Abstract

Phenoscape has developed methods to render phylogenetic characters from the systematic literature machine computable and interoperable with genetic data from model organisms, by annotating them with taxon, anatomy, quality, other ontologies. Moving these trait data into a semantic framework enables their integration with other data types and provides the potential for powerful new computational tools to aid discovery. For example, trait similarities can be quantified, assessed against phylogenetic trees to determine whether they are based in homology or homoplasy, and linked back to candidate genes. Another example is the ability to automatically construct a matrix on the fly, for a user-selected set of traits and taxa. Guidelines for consistent representation of characters have been developed through manual annotation of over 20,000 systematic characters. These represent a limited number of design patterns that are applicable to traits from any source.

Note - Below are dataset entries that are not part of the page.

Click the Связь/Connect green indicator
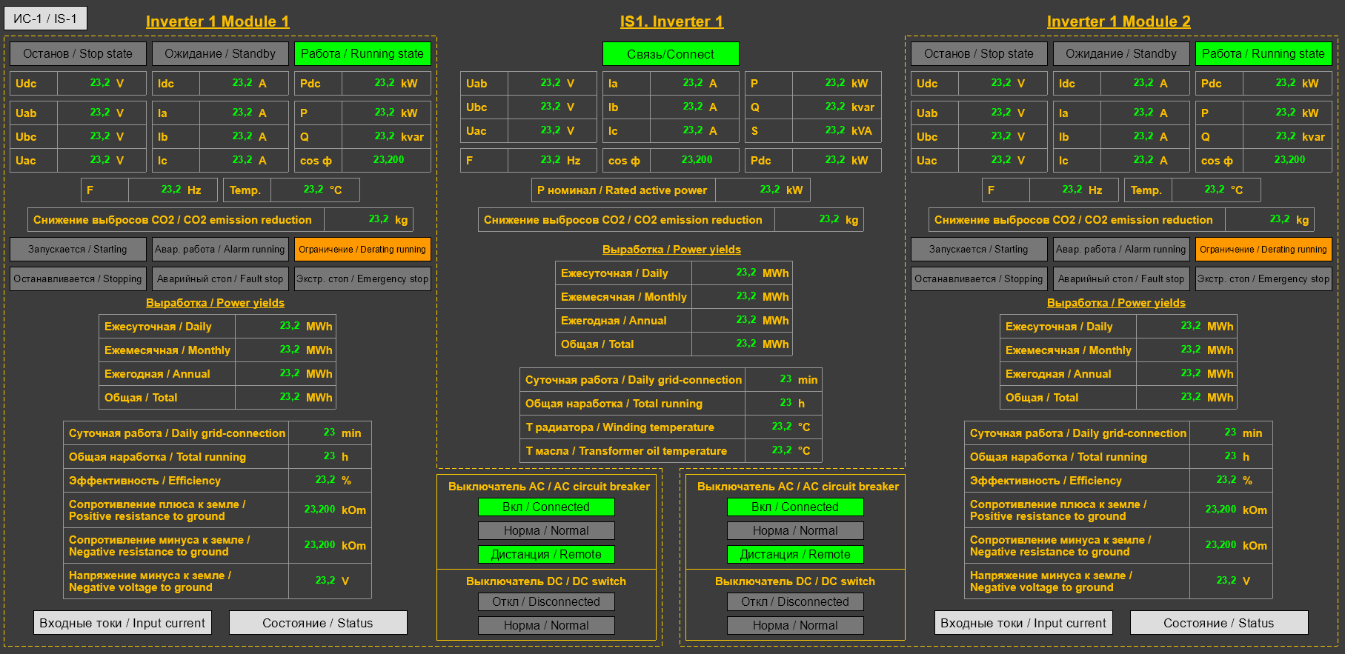This screenshot has height=654, width=1345. click(x=671, y=54)
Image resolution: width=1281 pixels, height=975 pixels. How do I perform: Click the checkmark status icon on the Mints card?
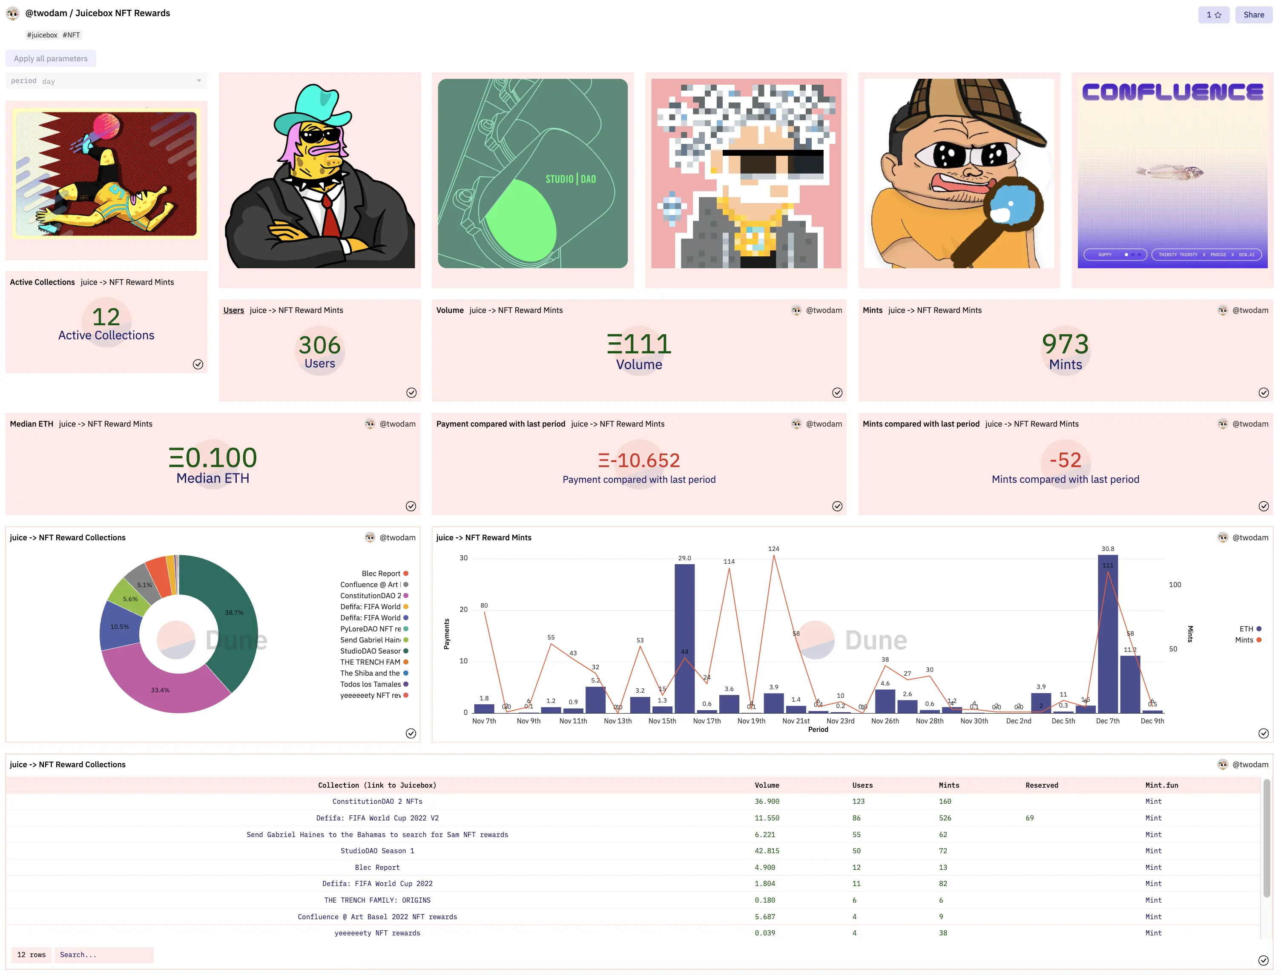[x=1264, y=392]
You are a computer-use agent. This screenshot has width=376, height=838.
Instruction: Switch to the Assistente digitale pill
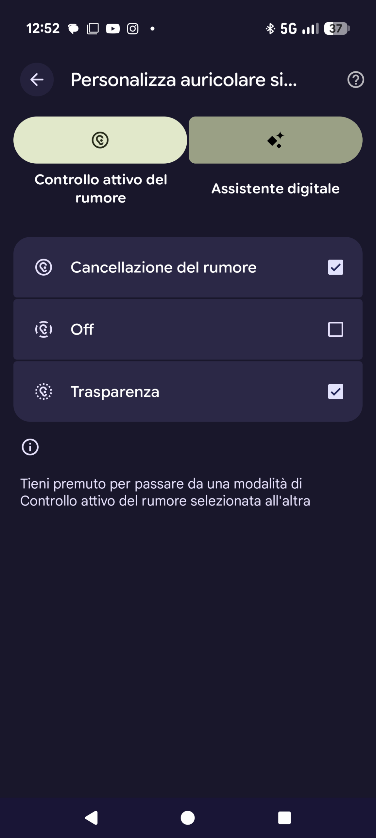(x=275, y=140)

The level of detail to which characters are annotated will influence how they may be used in research; a minimal approach will still enable basic trait aggregation. Manual curation effort is substantial and does not scale well to biodiversity traits. Natural Language Processing (NLP) methods, using our newly developed Gold Standard for semantic traits, can accelerate annotation from published text, particularly with well-provisioned ontologies. Efforts to establish new trait databases might profitably explore machine learning for morphological discrimination and semantic annotation from digitized images for a high-throughput approach.